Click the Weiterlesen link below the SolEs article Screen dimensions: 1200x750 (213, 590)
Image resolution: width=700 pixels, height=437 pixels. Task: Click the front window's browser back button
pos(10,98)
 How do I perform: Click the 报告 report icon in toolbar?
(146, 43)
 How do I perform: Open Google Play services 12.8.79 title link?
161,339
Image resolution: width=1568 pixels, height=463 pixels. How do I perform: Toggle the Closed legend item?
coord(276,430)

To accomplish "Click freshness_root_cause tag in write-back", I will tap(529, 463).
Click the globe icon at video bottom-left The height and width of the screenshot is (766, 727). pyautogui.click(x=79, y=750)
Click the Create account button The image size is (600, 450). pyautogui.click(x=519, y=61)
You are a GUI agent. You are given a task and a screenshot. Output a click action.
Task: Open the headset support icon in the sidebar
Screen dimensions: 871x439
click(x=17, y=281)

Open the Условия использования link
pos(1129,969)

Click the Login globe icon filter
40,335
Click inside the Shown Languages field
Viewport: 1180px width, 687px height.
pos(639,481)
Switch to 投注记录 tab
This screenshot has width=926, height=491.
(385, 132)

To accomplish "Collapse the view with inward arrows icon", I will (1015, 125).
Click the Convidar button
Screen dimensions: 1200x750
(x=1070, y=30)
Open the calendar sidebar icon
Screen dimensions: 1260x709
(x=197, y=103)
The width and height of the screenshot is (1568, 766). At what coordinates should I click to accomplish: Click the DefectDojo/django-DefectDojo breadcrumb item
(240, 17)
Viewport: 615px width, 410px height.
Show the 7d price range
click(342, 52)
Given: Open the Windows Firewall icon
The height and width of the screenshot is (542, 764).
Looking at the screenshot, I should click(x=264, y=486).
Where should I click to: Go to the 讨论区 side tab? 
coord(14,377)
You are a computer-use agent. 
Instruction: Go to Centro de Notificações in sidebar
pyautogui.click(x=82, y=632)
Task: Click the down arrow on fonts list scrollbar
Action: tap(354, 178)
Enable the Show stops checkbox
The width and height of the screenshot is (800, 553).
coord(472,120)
• • • • •
§ **Instructions to follow**
Word for word, restate the line that contains "Given: Open the Windows Firewall icon" and each line after it, up to and including the last line of the listing; include nothing else.

§ **Exercise response**
Given: Open the Windows Firewall icon
The height and width of the screenshot is (542, 764).
Looking at the screenshot, I should click(x=264, y=486).
Where should I click to: Go to the 讨论区 side tab? 
coord(14,377)
You are a computer-use agent. 
Instruction: Go to Centro de Notificações in sidebar
pyautogui.click(x=82, y=632)
Task: Click the down arrow on fonts list scrollbar
Action: tap(354, 178)
Enable the Show stops checkbox
The width and height of the screenshot is (800, 553).
coord(472,120)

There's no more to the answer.